India and the US will meet again today in Washington, barely two weeks after their encounter in New Delhi. Foreign secretary K. Raghunath will meet top officials in the US State department this morning — undersecretary for political affairs Thomas Pickering and deputy secretary Strobe Talbott — in what is being talked about as the “most important engagement yet” in the newly started strategic dialogue between the two countries.
Energy security will be on top of the bilateral agenda, highly placed sources here said, as will the US focus on the need for India to continue its “restraint” on missile and nuclear issues.
Officials in the Ministry of External Affairs are unusually realistic about the need to manage differences in the relationship, especially in the context of a unipolar world. Nevertheless they are not unwilling to show, when the time is right, that the bride may be coy but she sure has teeth.Washington’s mantra of the mid-1990s, that of pushing India to “cap, roll back and eliminate”its nuclear capability, may not be part of the foreground in the Raghunath-Pickering discussions, but it is a message that will persist in the shadow of the talks.
Similarly, the US will in all likelihood completely play down their role in the resolution of the Kashmir dispute, but the stress on reviving the Indo-Pakistan dialogue will remain.
“When the president’s envoy Bill Richardson came here last month, we were told that we’ve been very good boys, we’ve exercised (nuclear-missile) restraint for so many years, we didn’t do anything when Pakistan test-fired the `Ghauri,’ so would we please continue this in the future,” one source said.
But as Raghunath asked his American interlocutors recently, what did the much-vaunted term “strategic dialogue” mean in the first place for India?In his favourite, public, rambling style, the foreign secretary told the media here : “Dialogue is like speaking prose…(but) what is it that we need to do to get the best out of this dialogue…we will discuss issues,there may be some problems…the whole purpose is to have a process that is flexible.”
Washington’s interest in India — or at least, South Asia — has not been as obvious, on the other hand, in many decades. The fact of winning the Cold War has spurred America’s desire of being the world’s chief problem-solver. Clinton has now turned his mind to the Indian sub-continent : sending a special envoy, Bill Richardson, to negotiate between sworn enemies in Afghanistan, the Taliban and the Northern Alliance, to bring the 20-year-old war to an end in that country, is a brightly-coloured feather in his cap.Apart from the nuclear question, the Americans primarily want India to continue with its economic reform : open up hitherto closed areas like insurance, basic telecom and the enormous energy sector so that American businessmen can make money. From Russia to Central Asia to Latin America, the principle of boosting the balance sheets of US companies under the guise of open competition — thereby fulfilling theprimary purpose of gaining overweening strategic and political control in that region, seems to have dominated US foreign policy.

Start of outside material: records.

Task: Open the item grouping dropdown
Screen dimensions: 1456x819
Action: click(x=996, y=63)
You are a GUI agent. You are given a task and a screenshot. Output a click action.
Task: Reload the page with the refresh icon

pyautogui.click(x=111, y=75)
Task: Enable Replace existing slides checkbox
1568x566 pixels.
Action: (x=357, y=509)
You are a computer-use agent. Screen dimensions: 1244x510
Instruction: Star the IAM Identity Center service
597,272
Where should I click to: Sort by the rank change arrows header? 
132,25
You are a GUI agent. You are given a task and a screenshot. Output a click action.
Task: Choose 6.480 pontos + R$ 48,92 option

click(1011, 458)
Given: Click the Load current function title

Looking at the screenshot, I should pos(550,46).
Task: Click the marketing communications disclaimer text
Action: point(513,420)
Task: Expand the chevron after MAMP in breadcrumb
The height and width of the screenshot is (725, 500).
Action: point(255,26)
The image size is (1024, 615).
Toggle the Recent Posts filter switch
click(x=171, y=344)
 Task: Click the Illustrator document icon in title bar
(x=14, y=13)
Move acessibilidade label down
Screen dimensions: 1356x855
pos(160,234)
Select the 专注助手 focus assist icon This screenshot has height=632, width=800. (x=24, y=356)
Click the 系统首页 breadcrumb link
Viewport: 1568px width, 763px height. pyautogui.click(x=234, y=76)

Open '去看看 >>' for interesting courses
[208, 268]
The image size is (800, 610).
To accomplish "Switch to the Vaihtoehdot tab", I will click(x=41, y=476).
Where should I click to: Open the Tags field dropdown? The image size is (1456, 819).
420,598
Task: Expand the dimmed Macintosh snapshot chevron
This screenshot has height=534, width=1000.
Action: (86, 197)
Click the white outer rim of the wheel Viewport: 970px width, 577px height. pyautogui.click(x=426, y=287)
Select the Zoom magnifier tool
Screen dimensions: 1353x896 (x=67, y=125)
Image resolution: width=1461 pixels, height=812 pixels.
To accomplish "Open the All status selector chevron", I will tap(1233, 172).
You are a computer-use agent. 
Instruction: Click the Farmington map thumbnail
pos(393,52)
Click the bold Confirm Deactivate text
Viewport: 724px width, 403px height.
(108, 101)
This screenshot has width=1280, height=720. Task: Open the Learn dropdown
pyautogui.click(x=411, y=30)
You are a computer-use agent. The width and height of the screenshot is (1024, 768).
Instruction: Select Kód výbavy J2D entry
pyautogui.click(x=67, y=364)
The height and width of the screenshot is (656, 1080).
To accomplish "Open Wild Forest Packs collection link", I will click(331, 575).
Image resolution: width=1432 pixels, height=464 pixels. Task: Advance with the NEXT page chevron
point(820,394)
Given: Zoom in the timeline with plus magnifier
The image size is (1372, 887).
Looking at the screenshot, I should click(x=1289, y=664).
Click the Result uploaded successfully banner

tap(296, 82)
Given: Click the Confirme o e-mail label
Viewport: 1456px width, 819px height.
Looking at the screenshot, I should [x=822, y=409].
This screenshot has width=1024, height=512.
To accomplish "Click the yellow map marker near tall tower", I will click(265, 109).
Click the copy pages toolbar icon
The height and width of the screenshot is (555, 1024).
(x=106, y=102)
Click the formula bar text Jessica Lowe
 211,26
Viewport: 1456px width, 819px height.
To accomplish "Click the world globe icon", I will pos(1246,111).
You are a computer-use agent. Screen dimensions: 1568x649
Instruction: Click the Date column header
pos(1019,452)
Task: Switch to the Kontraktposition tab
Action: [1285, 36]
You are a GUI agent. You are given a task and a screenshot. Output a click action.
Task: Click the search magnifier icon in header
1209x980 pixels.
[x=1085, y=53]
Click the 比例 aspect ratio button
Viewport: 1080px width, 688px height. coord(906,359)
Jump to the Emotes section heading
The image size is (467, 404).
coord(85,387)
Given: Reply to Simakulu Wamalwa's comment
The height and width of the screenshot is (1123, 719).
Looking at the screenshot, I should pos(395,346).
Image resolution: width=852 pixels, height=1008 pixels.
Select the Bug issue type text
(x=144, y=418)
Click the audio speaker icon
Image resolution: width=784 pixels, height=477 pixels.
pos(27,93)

As the bilateral dialogue, then, unfolds, an astonishing congruence of views on giving high priority to energy security seems to have taken place. Washington accepts that India’s 900 million-plus population, and therefore as the largest consumer in the region, will give New Delhi enormous leverage in the direction in which energy resources, like oil and natural gas, will be channelised.
India’s perennial state of being strapped for cash as well as its huge energy needs will, in turn, give Washington the necessary control over “how, which and when” the states of the sub-continent — Nepal, Bangladesh, Bhutan, Pakistan and Afghanistan — can come together to put together a network of high-profit pipelines to be run by US companies. In Nepal, there’s Enron, in Bangladesh a host of US gas companies, in Afghanistan there’s Unocal…perhaps Washington’s interest in stopping theAfghan war does not only stem from humanitarian purposes — including the need to stop trafficking in drugs — but seeks to enable Unocal to reactivate its old project to lay pipelines through Afghanistan and Pakistan to the Arabian Sea.
India’s interest in extending the exploitation of energy resources to include nuclear energy, has, however, not received as favourable a response in Washington yet. The old line continues : accept safeguards before any help is possible in either the transfer of technology in nuclear cooperation or sign the NPT. Its a line any government in New Delhi will only buy at its peril.
Foreign office sources here point out that for any “strategic dialogue” to succeed, it has to be government-led. “Indian students didn’t stop going to US universities after the aircraft carrier USS Enterprise sailed into the Bay of Bengal in 1971,” one source said, adding, “but the relationship, effectively, went into cold freeze.” Ten years after the end of the Cold War, the defreezing isabout to begin.
Raghunath will also go over familiar territory and hope to crack some American stereotypes : how as the largest democracy, India must be represented as a permanent member in an expanded Security Council, how Washington must lift some of its export controls on high-technology, how the nation’s strategic environment is being vitiated due to Chinese help in Pakistan’s nuclear and missile programme…
On top of the US list is Clinton’s visit to South Asia — India, Pakistan and Bangladesh — in November, and how New Delhi mustn’t do anything that will in any way muddy the waters before.
Both parties have in principle agreed about the tie-up. The question is, how far should the US demands be accepted? And how should the whole affair be packaged and presented to the public?